Back in 2017, the museum tapped an advisory group to broaden the conversation around an exhibition featuring Black women artists called “Magnetic Fields: Expanding American Abstraction, 1960s to Today.” The museum returned to the collaborative approach with a new exhibition “Contemporary Art and the Missouri Bicentennial,” which opens Thursday.

“It gives people an opportunity to come at the work from their own experiences,” says Erin Dziedzic, the museum’s director of curatorial affairs.

She adds, “This isn't necessarily a didactic exhibition that uses artwork to kind of walk you through the Missouri bicentennial, but it's a great way to allow people to open up deeper conversations.”

Dziedzic says the curatorial staff reached out to long-time cultural partners and forged new relationships with other organizations.

Thirteen artists, cultural leaders, curators, and educators worked with the museum to identify themes around Missouri’s bicentennial and to select artwork from the Kemper's collection.

“We really wanted the opportunity for advisory groups to have access to our entire permanent collection,” says assistant curator Jade Powers, "and really showcase what they think is important from Missouri's past, present and future.”

Romare Bearden's "Family," incorporates paint, photographs, fabric and paper.
Collection of the Kemper Museum of Contemporary Art, Kansas City, Missouri.
Romare Bearden's "Family" incorporates paint, photographs, fabric and paper.

Dr.
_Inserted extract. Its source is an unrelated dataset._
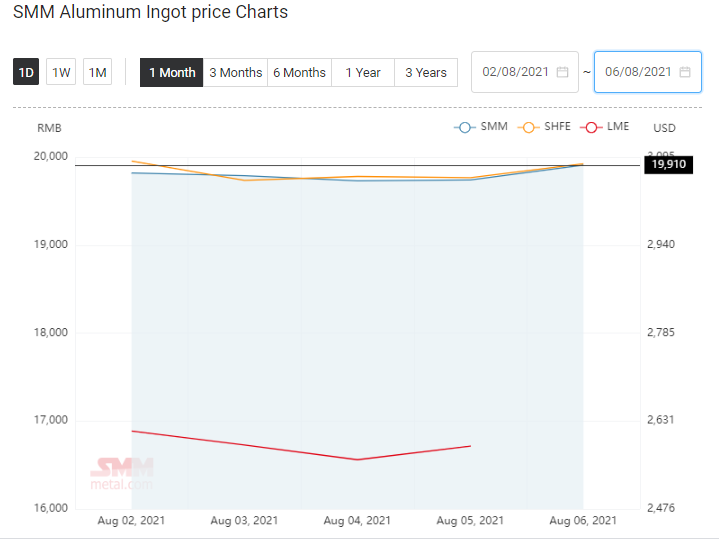719x540 pixels.
Task: Click the 02/08/2021 start date field
Action: 525,72
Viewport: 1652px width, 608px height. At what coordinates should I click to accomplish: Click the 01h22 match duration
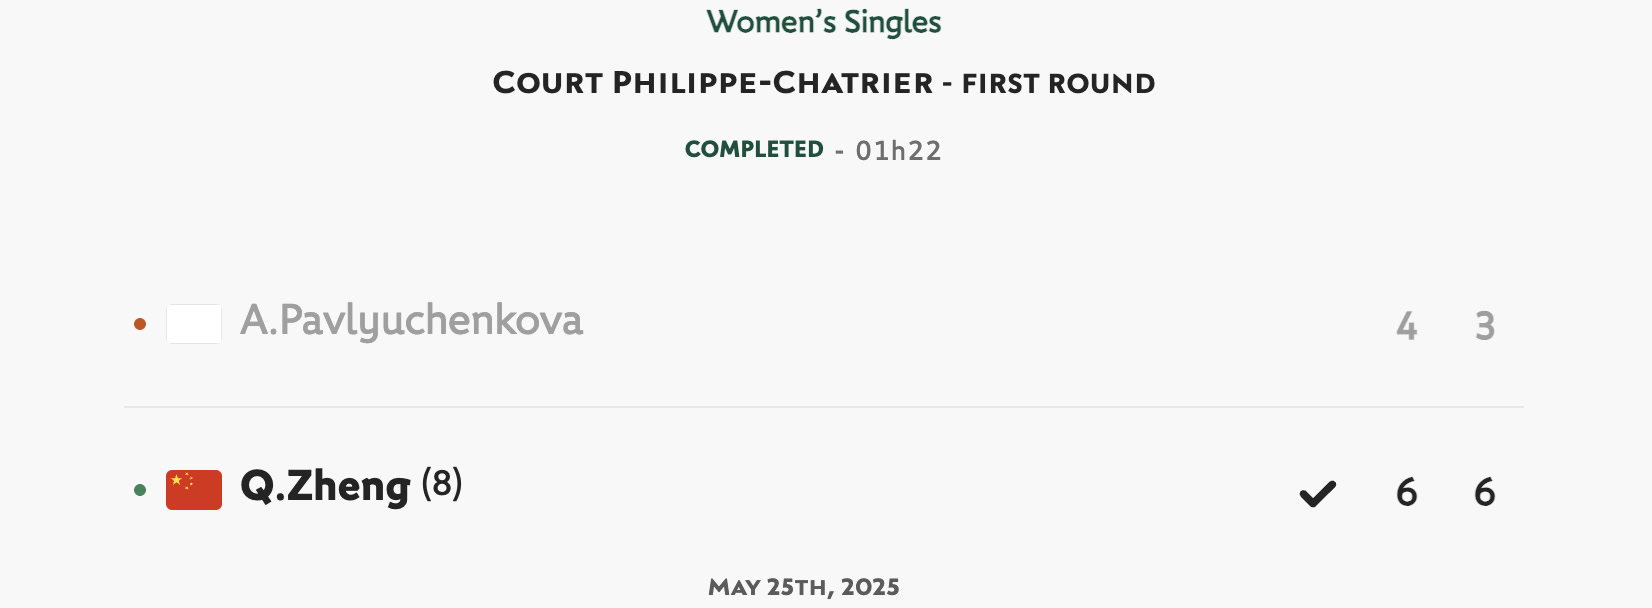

Dina Bennett, the American Jazz Museum’s director of collections and curatorial affairs, teamed up with Lee Wong Medina at the Consulate of Mexico in Kansas City to explore themes.

“So, of course, my theme was going to be music given that we're at the American Jazz Museum and also my background as an ethnomusicologist,” Bennett says. “And music has been central and is still central to Kansas City and its history.”

Dziedzic and Powers created a spreadsheet — excluding "resting" works from the 1,400-piece collection, ones that had been on display recently and works not ready to view.

As Dziedzic puts it, they offered "a full list of available works to choose from,” and then, based on suggested themes, “a shortlist of objects for them to consider.”

Polly Apfelbaum's "Squiggles" from 2018.
Collection of the Kemper Museum of Contemporary Art, Kansas City, Missouri.
Polly Apfelbaum's "Squiggles" from 2018.

Paul Gutiérrez, director of visitor experience and public programming at the Kansas City Museum, embraced the process.

Gutiérrez worked to identify themes with Toya Like, associate professor and interim chair of Race, Ethnic and Gender Studies at the University of Missouri–Kansas City, and Joey Orr, who is the Andrew W. Mellon Curator for Research at the Spencer Museum of Art at the University of Kansas in Lawrence.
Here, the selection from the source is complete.